Bolger cited Rep. Artur Davis (D-Ala.), who lost Alabama’s Democratic gubernatorial nomination Tuesday, as the latest example of an incumbent going down in a primary for bucking his party’s legislative priorities.
Davis voted against the Democrats’ healthcare reform bill and attacked his primary opponent, state Agriculture Commissioner Ron Sparks, for supporting it.
“He basically tried to run away from [President Barack] Obama,” Bolger said. “That might have worked in a general election but he never got the chance because Democratic primary voters said, ‘No, you’re not going to turn your back on your party and still expect our support.’”
Eleven states hold elections next Tuesday and several party favorites could find their campaigns coming to an end.
Sen. Blanche Lincoln (D-Ark.), who faces a June 8 runoff against Lt. Gov. Bill Halter (D), may join Sens. Bob Bennett (R-Utah) and Arlen Specter (D-Pa.) as the next incumbent shown the door by frustrated primary voters.
Lincoln is under siege by unions and progressive advocacy groups who were angered by her opposition to the Employee Free Choice Act and her role in the healthcare debate.
She has pushed back with support from former President Bill Clinton, who told supporters she’s in sync with their priorities. But it’s clear Arkansans are wary, and primary electorates have shown already they will reject a candidate they don’t trust.

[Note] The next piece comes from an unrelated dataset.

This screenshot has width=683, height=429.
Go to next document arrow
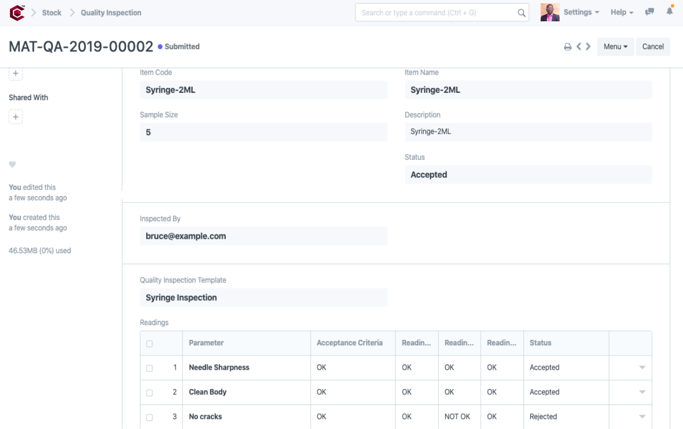click(x=588, y=47)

In California, the hard-fought Republican Senate primary between former Hewlett-Packard CEO Carly Fiorina, former Rep. Tom Campbell and state Assemblyman Chuck DeVore has boiled down to a battle of who’s the real conservative in the race.
Fiorina, who led in some recent polls, has argued that Campbell is in tune with Sen. Barbara Boxer (D-Calif.). Fiorina ran a TV ad quoting conservative favorite Sarah Palin as saying Campbell “seems to bear almost no difference to Boxer.”

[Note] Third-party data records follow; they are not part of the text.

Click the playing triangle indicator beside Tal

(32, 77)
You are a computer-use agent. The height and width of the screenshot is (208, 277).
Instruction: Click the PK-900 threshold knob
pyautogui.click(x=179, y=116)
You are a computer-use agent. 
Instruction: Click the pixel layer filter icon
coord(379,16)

In Nevada, Republican Senate candidate Sue Lowden has sought the support of a bedrock of conservative groups such as the Susan B. Anthony List and the Nevada branch of National Right to Life PAC. As Lowden claimed the mantle of the traditional Republican, she faces a stiff challenge from Sharron Angle, who has the support of the Tea Party Express and other groups.

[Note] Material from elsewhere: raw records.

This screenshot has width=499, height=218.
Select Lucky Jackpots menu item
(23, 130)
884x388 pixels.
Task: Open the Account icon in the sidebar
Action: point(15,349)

Establishment candidates don’t have a good record in this cycle’s primaries. The National Republican Congressional Committee has lost five of its supported candidates, including Griffith, and it may lose another next Tuesday.
The committee is backing auto dealer Scott Rigell (R) in the primary to take on freshman Rep. Glenn Nye (D-Va.), but Tea Party groups have endorsed Rigell’s rival, businessman Ben Loyola (R).
Rigell had difficulty burnishing his GOP credentials after it emerged he donated $2,000 to Obama’s presidential campaign in 2008 and his car dealerships received hundreds of thousands in taxpayer funds through the “cash for clunkers” program. He has attacked the president and the clunkers program in the primary campaign.
Nye’s seat is a top GOP target.
And as primary candidates make themselves more appealing to their party’s electorate, capturing independent voters in the general election will prove challenging.
Bolger argues Republicans will have an easier time than Democrats repositioning after the coming primaries.
“I believe it will be easier for Republicans to make that transition than Democrats because the Republican base does unify very, very quickly after a primary,” he said. “Their eyes are on the prize of making it harder for Obama and [Speaker Nancy] Pelosi and [Senate Majority Leader Harry] Reid to pass their agenda.”